__Work to complete__
All lines in the entries below that hold "computer" make up the answer.

__Dataset entries__
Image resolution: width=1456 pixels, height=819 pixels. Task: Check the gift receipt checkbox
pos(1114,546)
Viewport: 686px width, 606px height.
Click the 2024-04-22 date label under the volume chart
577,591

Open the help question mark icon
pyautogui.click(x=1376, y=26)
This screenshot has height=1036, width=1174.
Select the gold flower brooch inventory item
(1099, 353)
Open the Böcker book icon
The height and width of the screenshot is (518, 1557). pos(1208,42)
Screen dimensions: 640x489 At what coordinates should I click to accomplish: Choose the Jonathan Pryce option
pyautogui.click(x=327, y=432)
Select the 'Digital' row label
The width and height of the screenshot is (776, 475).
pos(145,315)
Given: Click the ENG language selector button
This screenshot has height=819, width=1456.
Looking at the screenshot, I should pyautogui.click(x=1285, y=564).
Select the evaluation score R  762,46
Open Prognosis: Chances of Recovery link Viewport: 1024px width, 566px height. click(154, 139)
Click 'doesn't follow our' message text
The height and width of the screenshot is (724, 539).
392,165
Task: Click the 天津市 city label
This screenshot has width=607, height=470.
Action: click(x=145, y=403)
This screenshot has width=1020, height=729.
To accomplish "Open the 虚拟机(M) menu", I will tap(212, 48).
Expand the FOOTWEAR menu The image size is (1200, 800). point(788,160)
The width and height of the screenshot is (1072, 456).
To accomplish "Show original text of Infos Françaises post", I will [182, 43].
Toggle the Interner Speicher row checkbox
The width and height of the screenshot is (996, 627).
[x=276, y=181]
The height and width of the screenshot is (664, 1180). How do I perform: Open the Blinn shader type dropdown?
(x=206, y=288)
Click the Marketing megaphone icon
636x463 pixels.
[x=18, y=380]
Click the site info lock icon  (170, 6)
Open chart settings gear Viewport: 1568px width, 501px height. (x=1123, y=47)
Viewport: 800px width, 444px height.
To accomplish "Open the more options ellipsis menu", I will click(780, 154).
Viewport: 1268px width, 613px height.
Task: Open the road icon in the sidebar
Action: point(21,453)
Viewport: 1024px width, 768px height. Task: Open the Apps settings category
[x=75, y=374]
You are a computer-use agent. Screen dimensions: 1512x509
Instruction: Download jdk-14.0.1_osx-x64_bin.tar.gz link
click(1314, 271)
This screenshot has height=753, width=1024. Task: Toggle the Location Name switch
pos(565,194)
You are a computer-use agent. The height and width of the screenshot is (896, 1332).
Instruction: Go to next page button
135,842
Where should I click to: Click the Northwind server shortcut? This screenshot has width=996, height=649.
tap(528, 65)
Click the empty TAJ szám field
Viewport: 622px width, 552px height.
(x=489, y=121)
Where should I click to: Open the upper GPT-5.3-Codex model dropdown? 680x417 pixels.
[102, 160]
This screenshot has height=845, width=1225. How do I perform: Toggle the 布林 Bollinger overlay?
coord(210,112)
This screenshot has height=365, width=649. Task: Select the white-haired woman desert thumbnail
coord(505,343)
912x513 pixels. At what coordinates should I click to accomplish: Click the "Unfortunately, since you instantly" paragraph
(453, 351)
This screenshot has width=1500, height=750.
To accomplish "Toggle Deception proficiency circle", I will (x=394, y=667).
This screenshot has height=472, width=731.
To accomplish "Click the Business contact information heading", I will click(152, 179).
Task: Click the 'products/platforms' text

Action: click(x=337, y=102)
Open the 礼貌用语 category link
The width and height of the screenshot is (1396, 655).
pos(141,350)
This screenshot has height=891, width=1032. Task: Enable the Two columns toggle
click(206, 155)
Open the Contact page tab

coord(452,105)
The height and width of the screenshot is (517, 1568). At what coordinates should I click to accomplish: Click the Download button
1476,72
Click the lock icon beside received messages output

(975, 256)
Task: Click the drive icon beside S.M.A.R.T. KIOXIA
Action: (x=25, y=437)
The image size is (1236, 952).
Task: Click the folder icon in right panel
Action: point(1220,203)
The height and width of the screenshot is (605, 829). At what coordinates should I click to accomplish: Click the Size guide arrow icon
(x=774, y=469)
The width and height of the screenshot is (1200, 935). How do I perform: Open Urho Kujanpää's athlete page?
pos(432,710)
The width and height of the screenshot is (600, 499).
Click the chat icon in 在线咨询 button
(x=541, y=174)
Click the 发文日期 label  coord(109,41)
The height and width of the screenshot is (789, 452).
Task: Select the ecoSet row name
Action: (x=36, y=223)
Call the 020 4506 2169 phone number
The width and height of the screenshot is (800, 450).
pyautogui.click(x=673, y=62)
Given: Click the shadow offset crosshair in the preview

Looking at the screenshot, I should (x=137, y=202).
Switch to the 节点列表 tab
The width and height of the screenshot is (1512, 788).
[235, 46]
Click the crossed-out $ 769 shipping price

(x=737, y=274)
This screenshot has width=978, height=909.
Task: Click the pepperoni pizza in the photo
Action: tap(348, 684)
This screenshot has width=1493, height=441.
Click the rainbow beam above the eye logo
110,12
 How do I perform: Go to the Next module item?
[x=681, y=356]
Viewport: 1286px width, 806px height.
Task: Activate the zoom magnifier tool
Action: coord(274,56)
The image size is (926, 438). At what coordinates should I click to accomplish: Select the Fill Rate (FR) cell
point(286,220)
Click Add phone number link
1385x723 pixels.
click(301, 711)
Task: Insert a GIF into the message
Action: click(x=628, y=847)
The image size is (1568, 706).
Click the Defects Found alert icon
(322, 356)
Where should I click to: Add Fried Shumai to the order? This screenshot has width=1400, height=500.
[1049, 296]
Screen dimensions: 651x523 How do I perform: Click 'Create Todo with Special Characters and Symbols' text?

__Answer__
You are a computer-use agent. Screen dimensions: 1512x509
You are a computer-use agent. The height and width of the screenshot is (896, 1332).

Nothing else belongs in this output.